__ASSIGNED TASK__: Look below for the line containing "Given: Click 'Non-comedogenic, essential"; from there, print each line exactly up to and including the line containing "This screenshot has height=454, width=1080.", and stop.

__THE DATA__:
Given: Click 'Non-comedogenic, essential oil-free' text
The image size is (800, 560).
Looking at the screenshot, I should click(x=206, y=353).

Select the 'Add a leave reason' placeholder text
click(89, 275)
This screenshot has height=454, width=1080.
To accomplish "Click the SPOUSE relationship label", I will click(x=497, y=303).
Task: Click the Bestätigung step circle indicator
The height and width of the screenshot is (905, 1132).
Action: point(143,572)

--

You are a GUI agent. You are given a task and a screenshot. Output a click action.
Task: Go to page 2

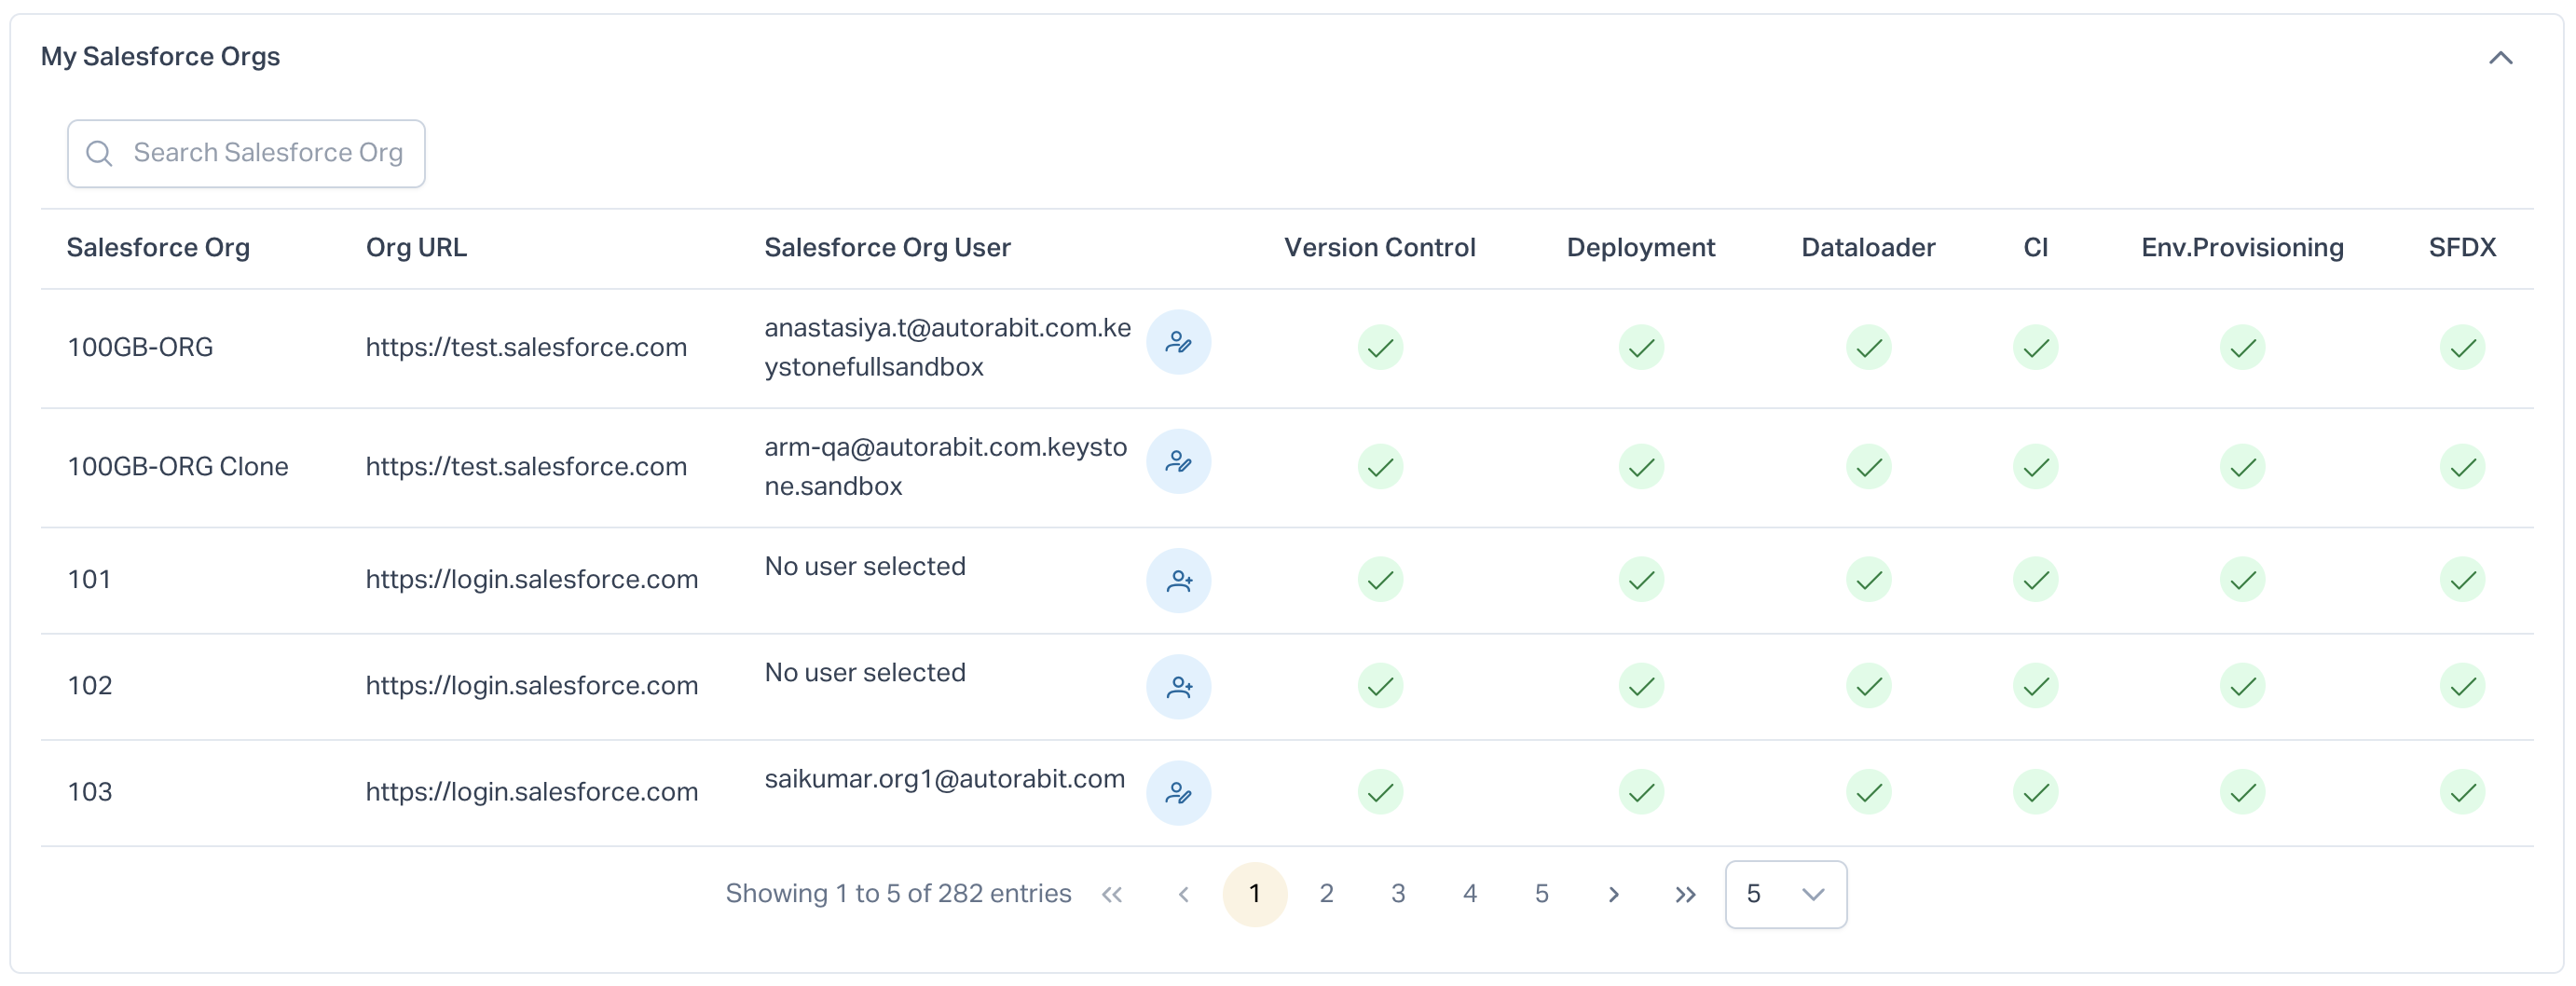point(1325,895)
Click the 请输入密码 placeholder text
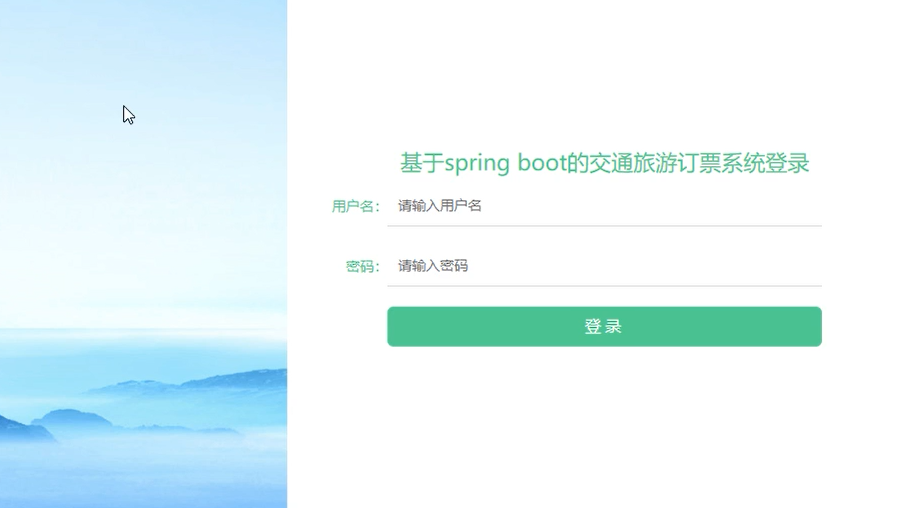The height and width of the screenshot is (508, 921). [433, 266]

--

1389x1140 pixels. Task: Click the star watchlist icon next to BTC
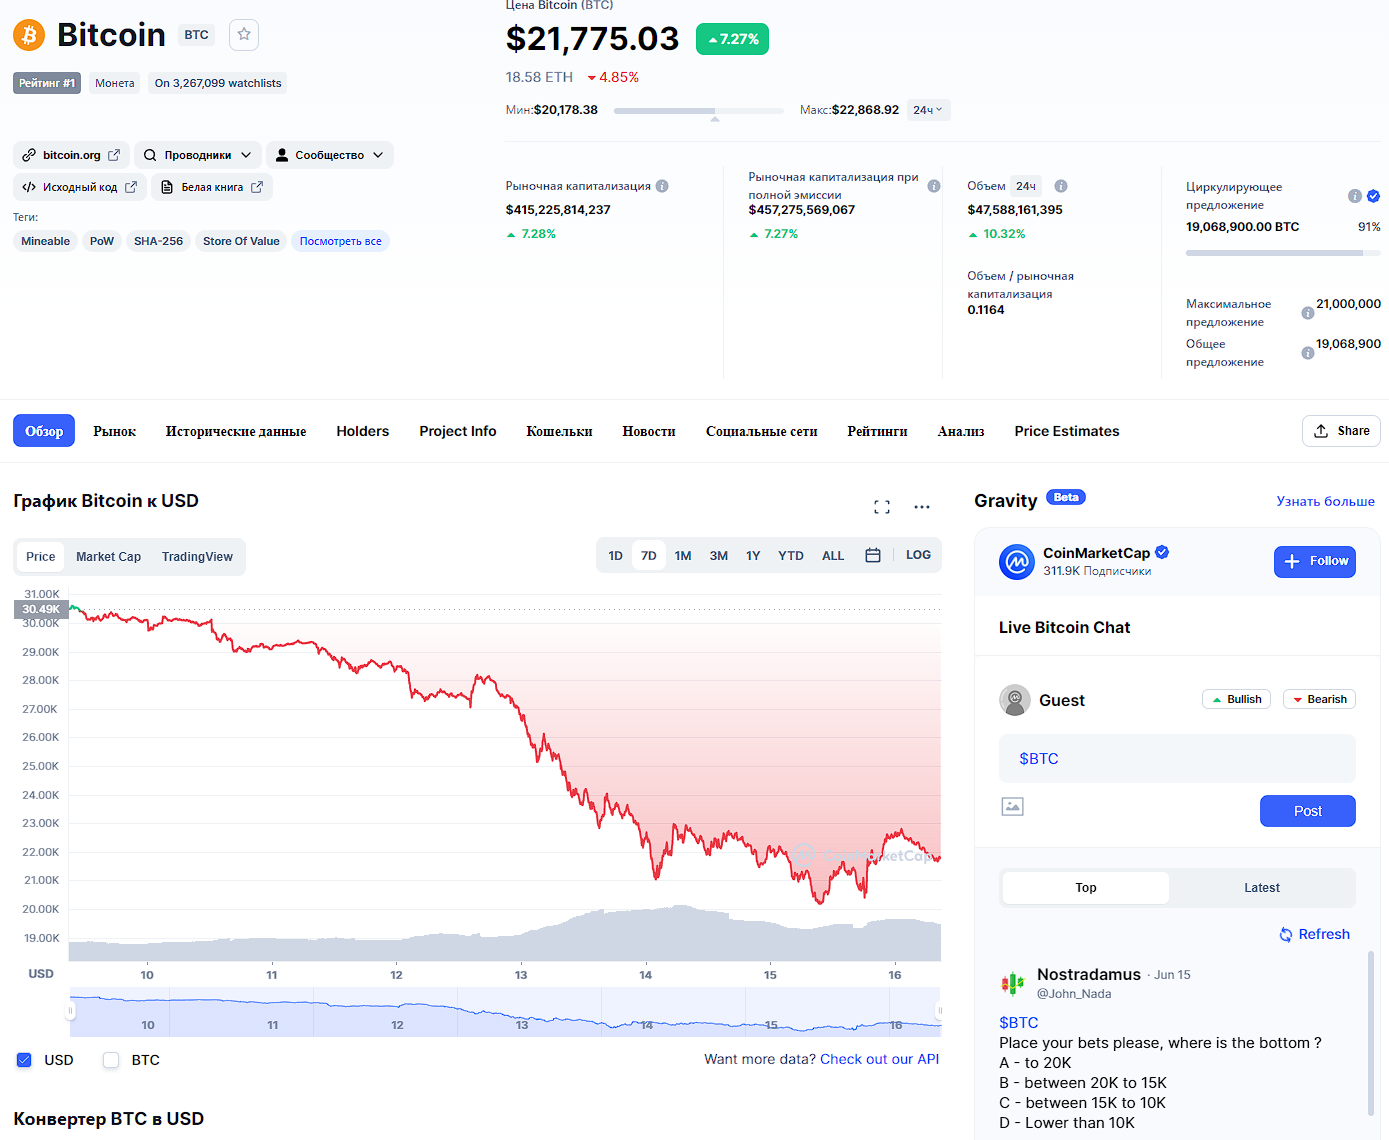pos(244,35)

__RESULT BELOW__:
Given: Click 'Non-comedogenic, essential oil-free' text
The image size is (800, 560).
Looking at the screenshot, I should click(x=206, y=353).

Select the 'Add a leave reason' placeholder text
click(89, 275)
This screenshot has height=454, width=1080.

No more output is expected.